Zhu Ruoqing, Zhao Qing, Zhao Hongyu, Ma Shuangge
Department of Statistics, University of Illinois at Urbana-Champaign, Champaign, IL, USA.
Department of Biostatistics, Yale University, New Haven, CT, USA.
Biostatistics. 2016 Oct;17(4):605-18. doi: 10.1093/biostatistics/kxw010. Epub 2016 Mar 14.
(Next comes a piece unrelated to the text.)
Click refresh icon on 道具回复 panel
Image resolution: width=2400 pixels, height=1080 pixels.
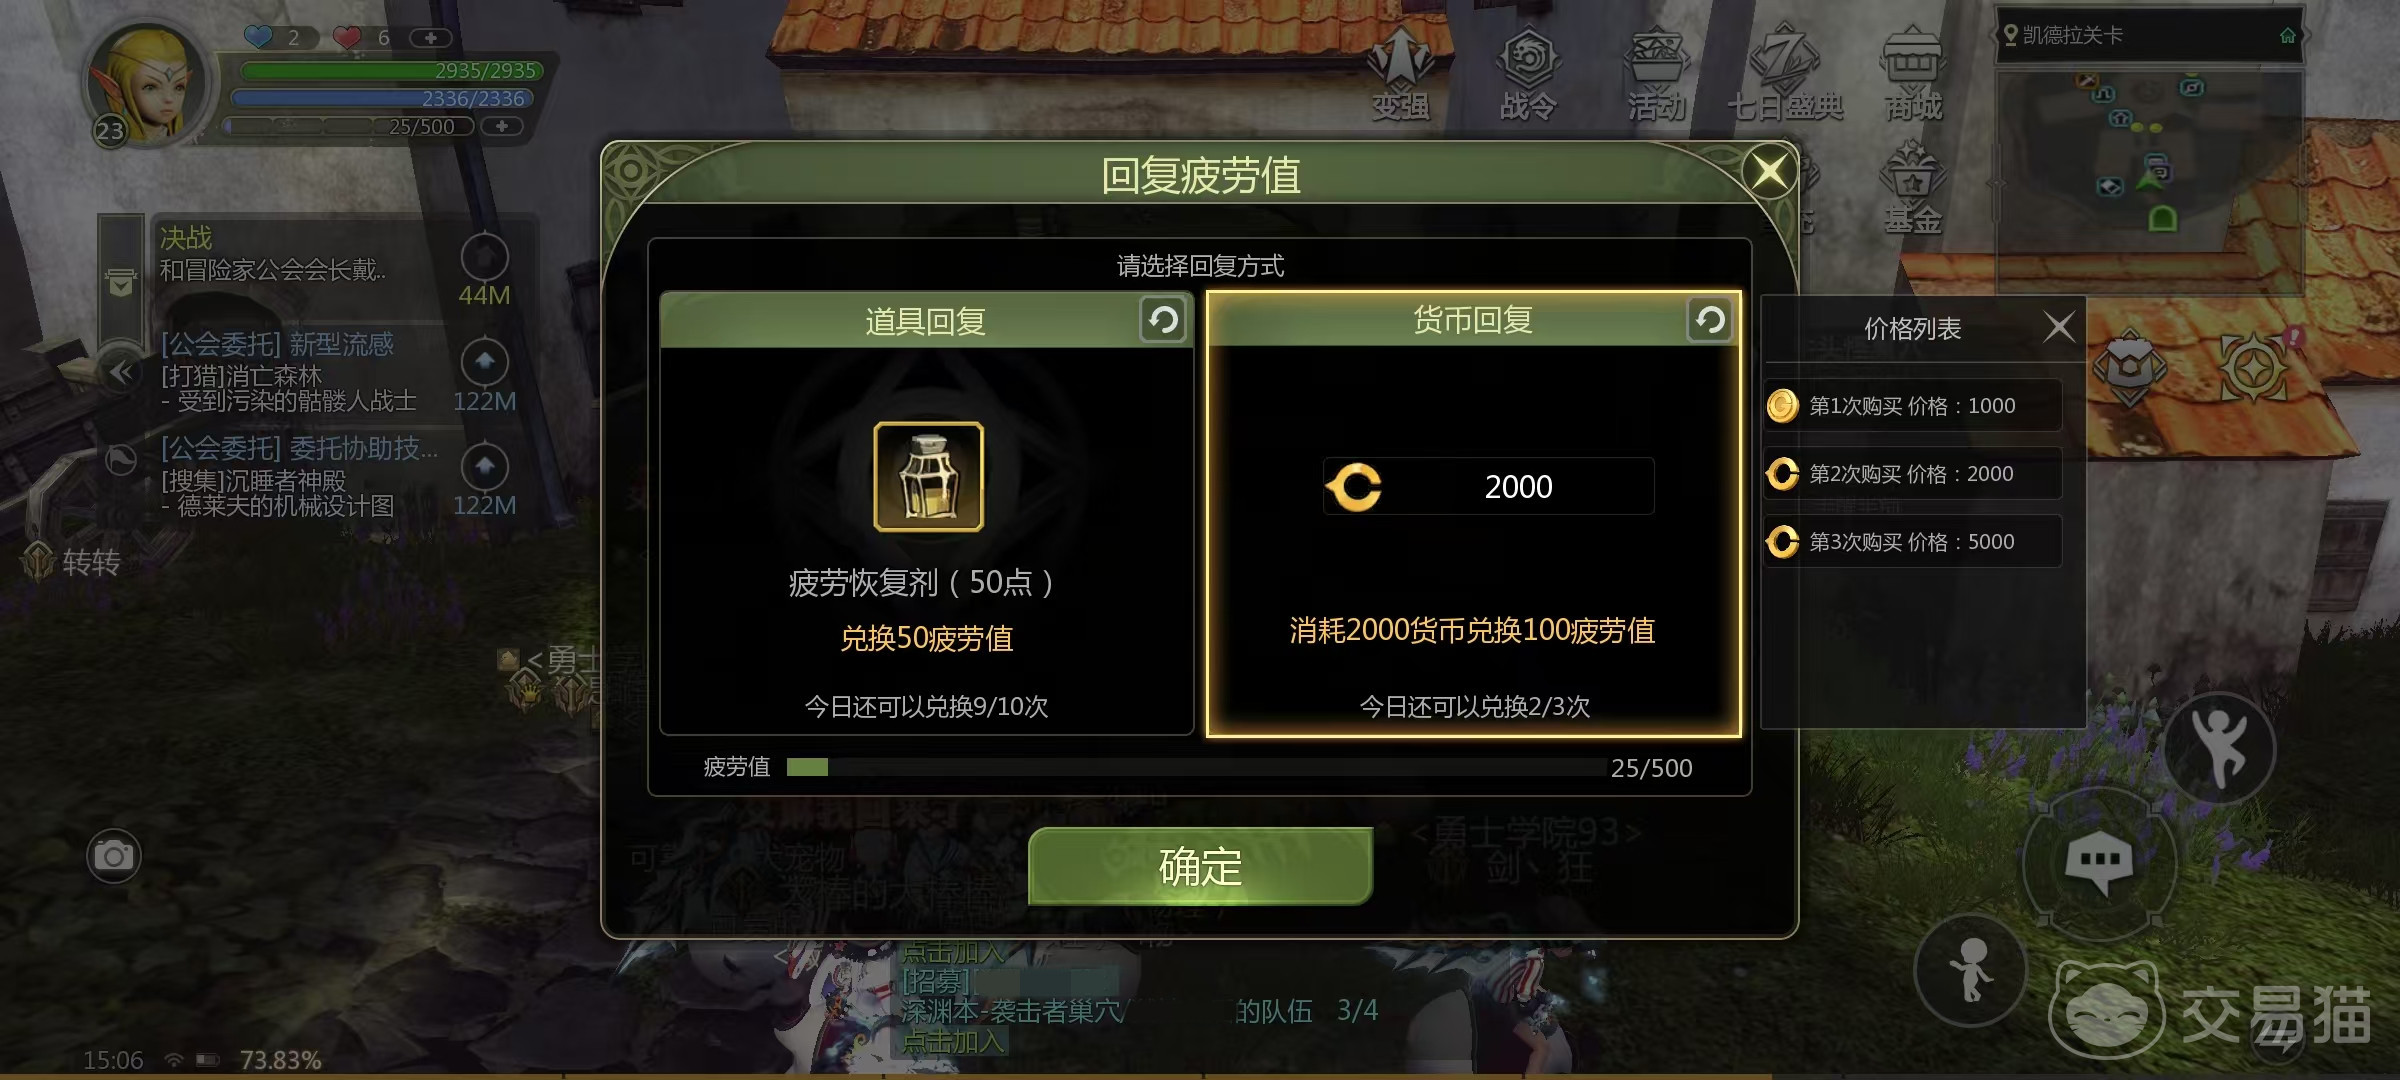(1163, 320)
In multidimensional cancer omics studies, one subject is profiled on multiple layers of omics activities. In this article, the goal is to integrate multiple types of omics measurements, identify markers, and build a model for cancer outcome. The proposed analysis is achieved in two steps. In the first step, we analyze the regulation among different types of omics measurements, through the construction of linear regulatory modules (LRMs). The LRMs have sound biological basis, and their construction differs from the existing analyses by modeling the regulation of sets of gene expressions (GEs) by sets of regulators. The construction is realized with the assistance of regularized singular value decomposition. In the second step, the proposed cancer outcome model includes the regulated GEs, "residuals" of GEs, and "residuals" of regulators, and we use regularized estimation to select relevant markers. Simulation shows that the proposed method outperforms the alternatives with more accurate marker identification. We analyze the The Cancer Genome Atlas data on cutaneous melanoma and lung adenocarcinoma and obtain meaningful results.
在多维癌症组学研究中,一个研究对象会在多层组学活动中进行剖析。在本文中,目标是整合多种类型的组学测量数据,识别标志物,并构建一个用于预测癌症预后的模型。所提出的分析分两步进行。第一步,我们通过构建线性调控模块(LRM)来分析不同类型组学测量之间的调控关系。LRM具有坚实的生物学基础,其构建与现有分析不同之处在于,它通过调节因子集对基因表达集(GE)进行建模。该构建借助正则化奇异值分解得以实现。第二步,所提出的癌症预后模型包括受调控的GE、GE的“残差”以及调节因子的“残差”,并且我们使用正则化估计来选择相关标志物。模拟结果表明,所提出的方法在标志物识别方面比其他方法更准确,性能更优。我们分析了来自癌症基因组图谱(The Cancer Genome Atlas)的皮肤黑色素瘤和肺腺癌数据,并获得了有意义的结果。